*** Entries provided ***

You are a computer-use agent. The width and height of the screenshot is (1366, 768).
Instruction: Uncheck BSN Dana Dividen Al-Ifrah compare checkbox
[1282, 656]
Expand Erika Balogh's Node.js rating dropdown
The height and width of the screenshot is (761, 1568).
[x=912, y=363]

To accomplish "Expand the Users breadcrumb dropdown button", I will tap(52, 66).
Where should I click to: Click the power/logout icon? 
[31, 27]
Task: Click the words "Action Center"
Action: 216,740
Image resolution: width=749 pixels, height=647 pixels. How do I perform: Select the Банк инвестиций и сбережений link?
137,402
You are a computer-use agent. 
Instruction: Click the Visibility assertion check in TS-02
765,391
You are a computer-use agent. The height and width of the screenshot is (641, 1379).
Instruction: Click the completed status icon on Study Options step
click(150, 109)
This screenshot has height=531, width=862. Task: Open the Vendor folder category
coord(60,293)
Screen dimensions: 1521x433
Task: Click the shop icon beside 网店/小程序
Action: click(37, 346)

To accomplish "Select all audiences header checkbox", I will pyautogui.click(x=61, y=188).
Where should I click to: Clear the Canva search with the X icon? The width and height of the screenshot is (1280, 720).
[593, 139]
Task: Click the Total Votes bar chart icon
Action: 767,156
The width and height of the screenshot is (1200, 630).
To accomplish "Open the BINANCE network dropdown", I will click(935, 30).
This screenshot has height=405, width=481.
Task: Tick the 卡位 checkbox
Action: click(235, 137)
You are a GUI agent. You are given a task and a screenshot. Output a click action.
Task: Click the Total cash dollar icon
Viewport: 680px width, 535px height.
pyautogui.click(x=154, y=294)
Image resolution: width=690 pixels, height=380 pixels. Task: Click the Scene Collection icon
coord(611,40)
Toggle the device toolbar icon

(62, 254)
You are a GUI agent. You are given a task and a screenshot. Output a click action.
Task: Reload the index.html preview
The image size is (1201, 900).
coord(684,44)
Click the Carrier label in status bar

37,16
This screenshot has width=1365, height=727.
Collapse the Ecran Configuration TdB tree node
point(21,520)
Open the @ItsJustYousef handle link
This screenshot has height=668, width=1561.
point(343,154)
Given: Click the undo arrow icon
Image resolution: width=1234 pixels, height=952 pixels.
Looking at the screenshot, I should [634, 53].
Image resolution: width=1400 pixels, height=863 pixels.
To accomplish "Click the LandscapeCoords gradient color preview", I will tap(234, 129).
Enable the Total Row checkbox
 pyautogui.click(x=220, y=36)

*** End of Entries provided ***

> [Task goal]:
Return each line of the data above that includes the word "computer".

> [Answer space]:
You are a computer-use agent. The width and height of the screenshot is (1366, 768).
You are a computer-use agent. 
You are a computer-use agent. The height and width of the screenshot is (641, 1379).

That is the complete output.